Mit gleichermaßen starker wie nüchterner Empathie für eine himmelstürmende Vergeblichkeit inszenierte in Dresden Tilmann Köhler – Jahrgang 1979, also 50 Jahre jünger als Christa Wolf – deren bittersüße Geschichte einer himmlischen Zuneigung, die an damals weit verbreiteter Prinzipienreiterei zerbricht.
Auf leerem Podest demonstriert ein wunderbar spielerisches Ensemble in teils kabarettistischer Überhöhung den grauenvollen DDR-Alltag in VEB-Buden, SED-Büros und Kleinbürgerhöllen, der Manfred (sarkastisch verzweifelt: Matthias Reichwald) von Rita (Lea Ruckpaul) fort und außer Landes treibt, derweil sein heiliger Engel des Sozialismus sich beflügelt am Hochhalten ihrer weltverbesserischen Ideale. Je mehr sie sich darin verkrampft, umso steiler kippt das Spielpodest himmelwärts, bis es kaum noch Halt gibt. Freilich, das comic-hafte, auch fein plakative Skizzieren der realsozialistisch üblen Zustände, die überhaupt antipsychologische Spielweise offenbart kühl das tragödische Konstrukt des Romans und geht zu Lasten der Einfühlung ins Liebensleben des schwierigen Paars.

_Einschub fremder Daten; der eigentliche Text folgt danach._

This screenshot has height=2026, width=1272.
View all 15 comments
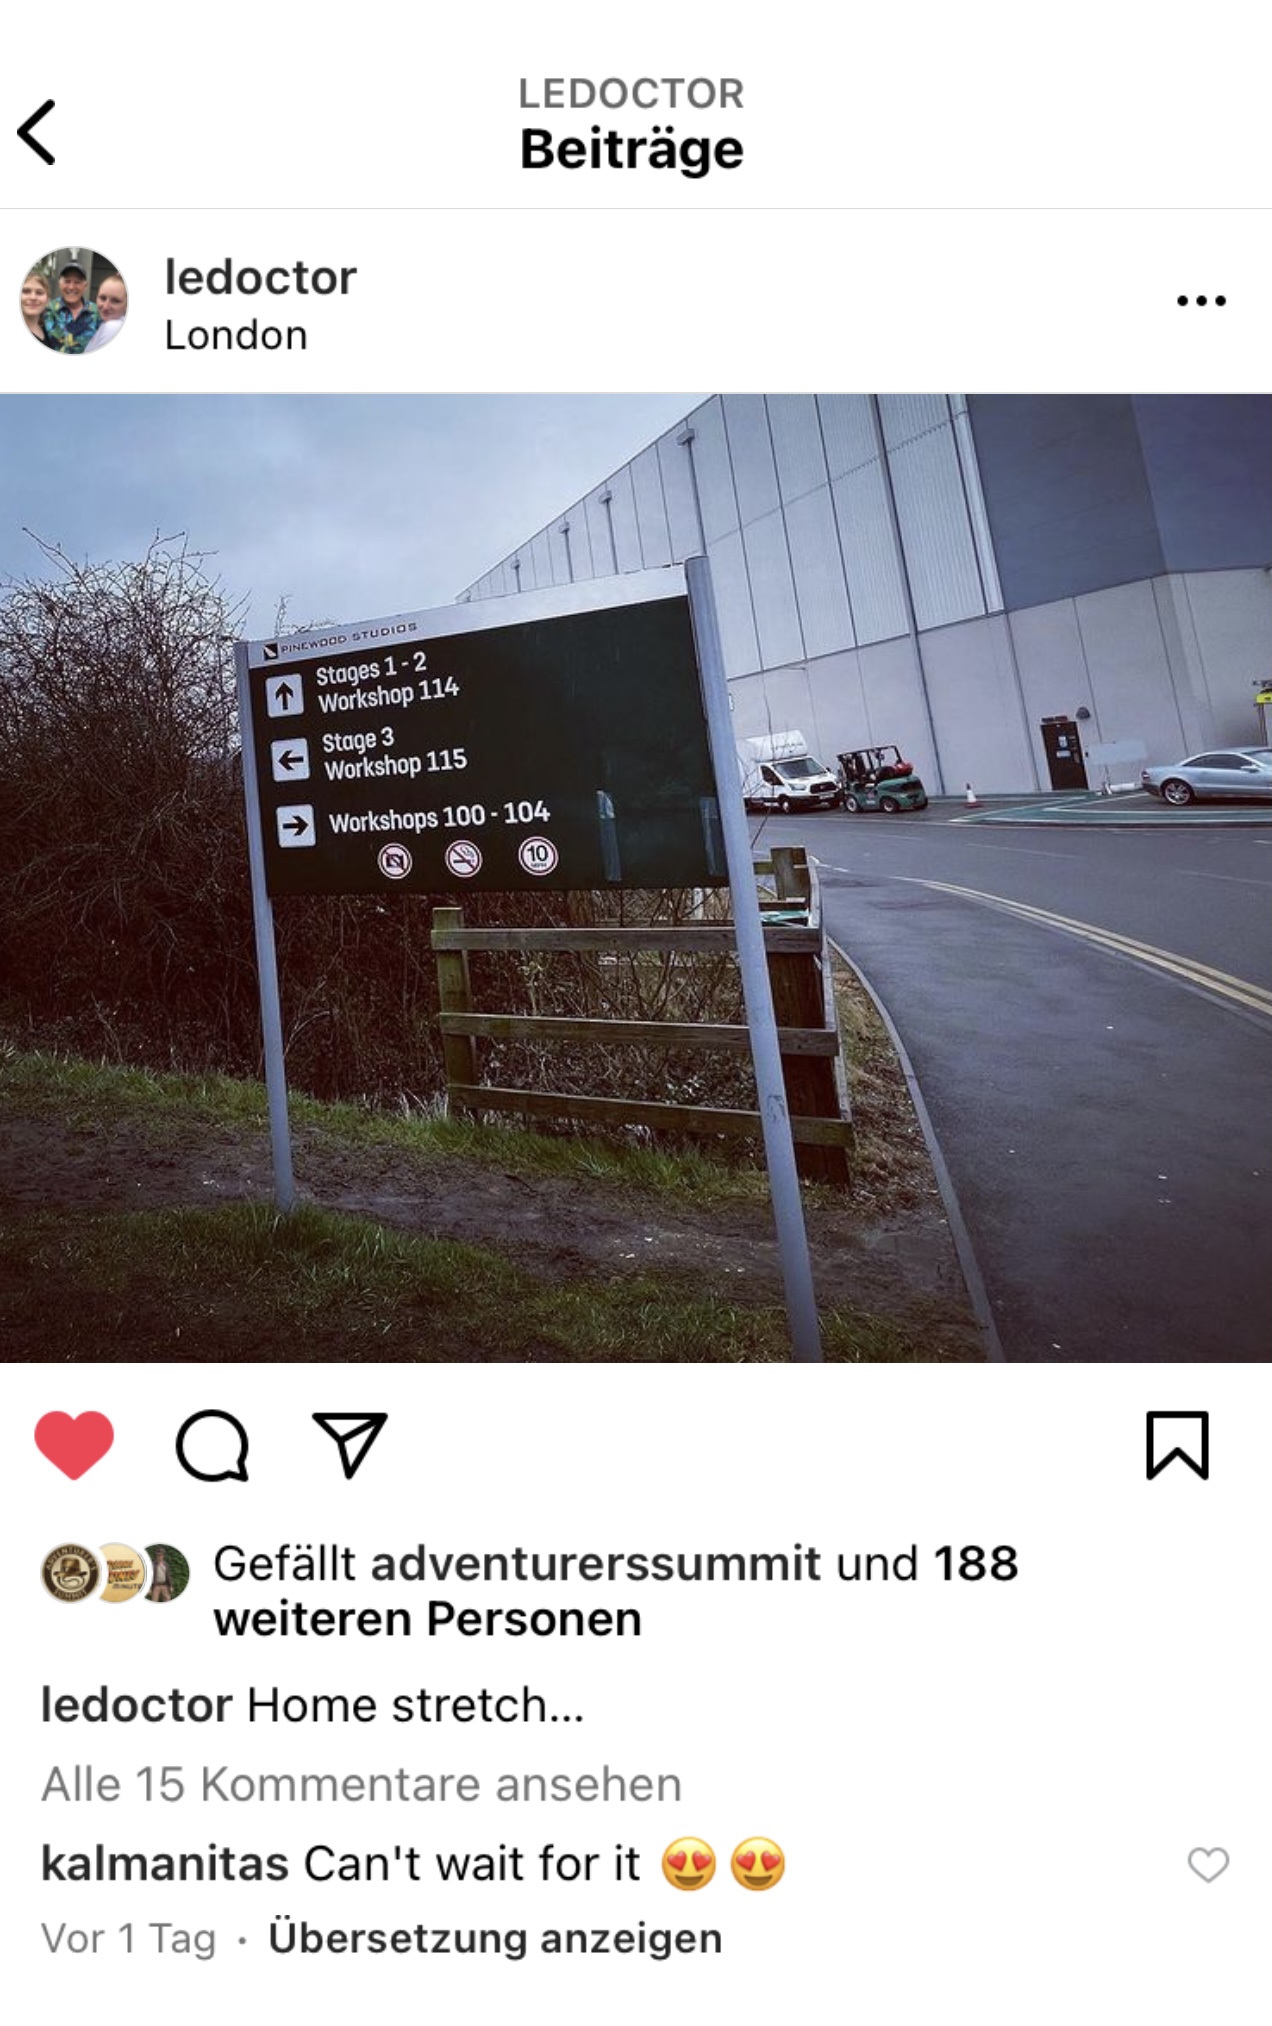tap(361, 1784)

Wirft aber ein etwas anderes Licht auf Christa Wolf: „Der geteilte Himmel“ nicht als sentimentales Rührstück mit Durchhalteparole (der sich die Autorin selbst lebenslang qualvoll aussetzte). Und nicht nur als Warnbild vor dem zerstörerischen Stalinismus, sondern als frühe, tieftraurige Grablegung einer schönen Idee. – Ein verständnisvoll kopfschüttelnder Blick der ums Verstehen ringenden Enkel auf die bis ins Heute wehenden Schmerzen der Altvorderen.

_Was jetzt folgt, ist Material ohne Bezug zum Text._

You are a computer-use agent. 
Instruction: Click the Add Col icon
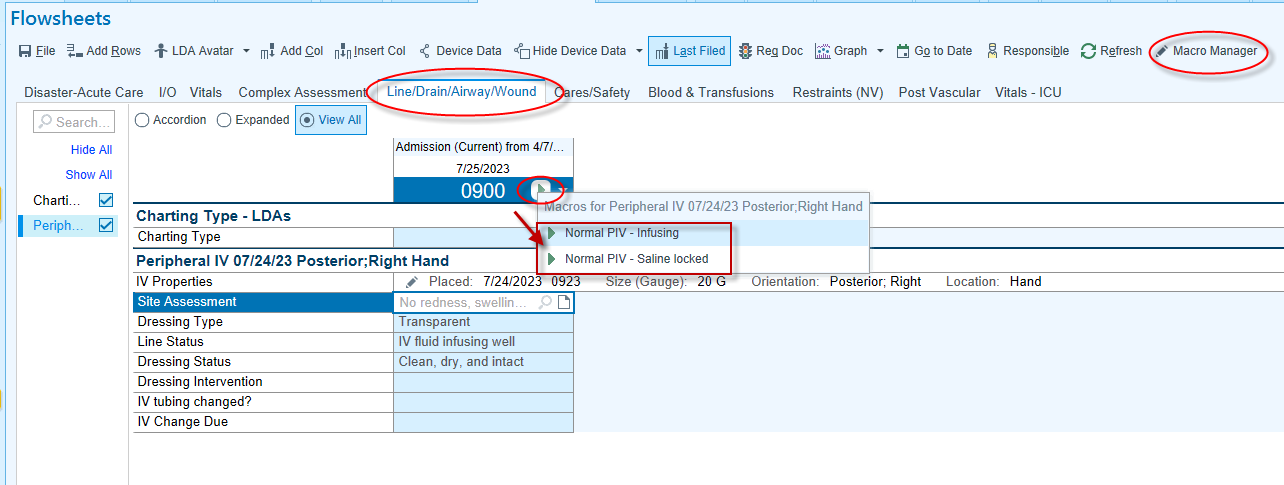(267, 51)
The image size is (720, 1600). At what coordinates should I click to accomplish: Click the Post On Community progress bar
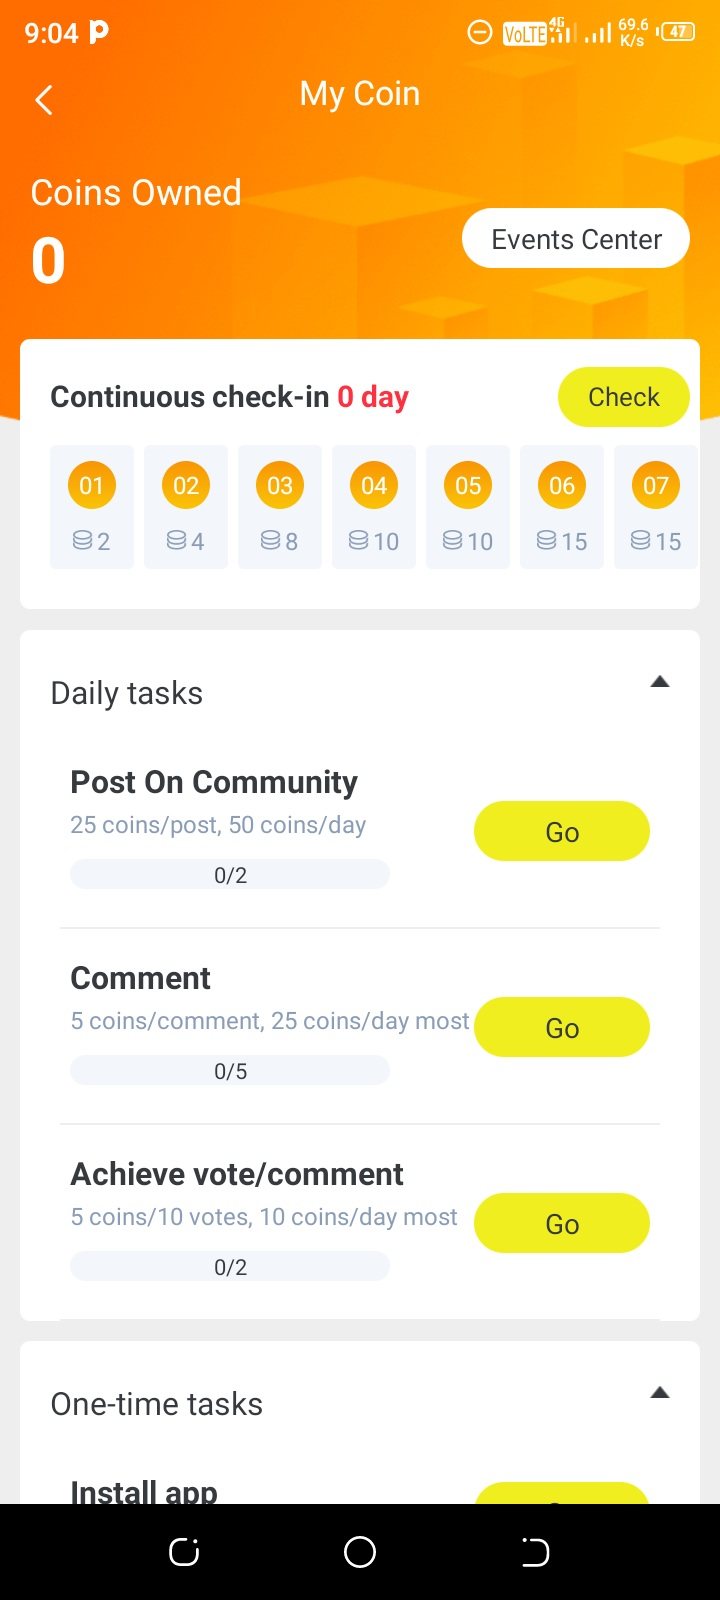pyautogui.click(x=230, y=875)
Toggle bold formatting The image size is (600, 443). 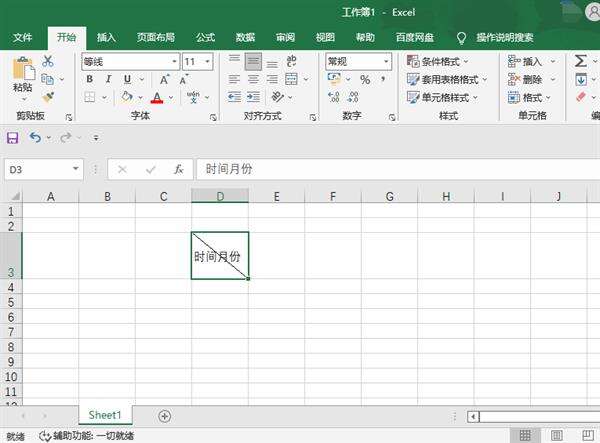pyautogui.click(x=90, y=79)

Dieser Blick, Köhlers „Zurücktasten ins Dunkel“, passt genau in die Programmatik des Intendanten Wilfried Schulz, der 2009 antrat, mit überraschender Vielfalt arg eingefahrene Publikumserwartungen aufzubrechen. Und dieser agile kleine Herr, Anfang 60, mit randloser Brille vor diabolisch blitzenden Augen, schaffte es auf Anhieb – obwohl Randberliner, „ausm Westn“ und kein Sächsisch könnend –, die so kunstsinnigen wie altmodischen, Neuem eher skeptisch zugetanen Herzen der Dresdner mit ihrer so heiligen Lust am barocken Schwelgen zu erobern.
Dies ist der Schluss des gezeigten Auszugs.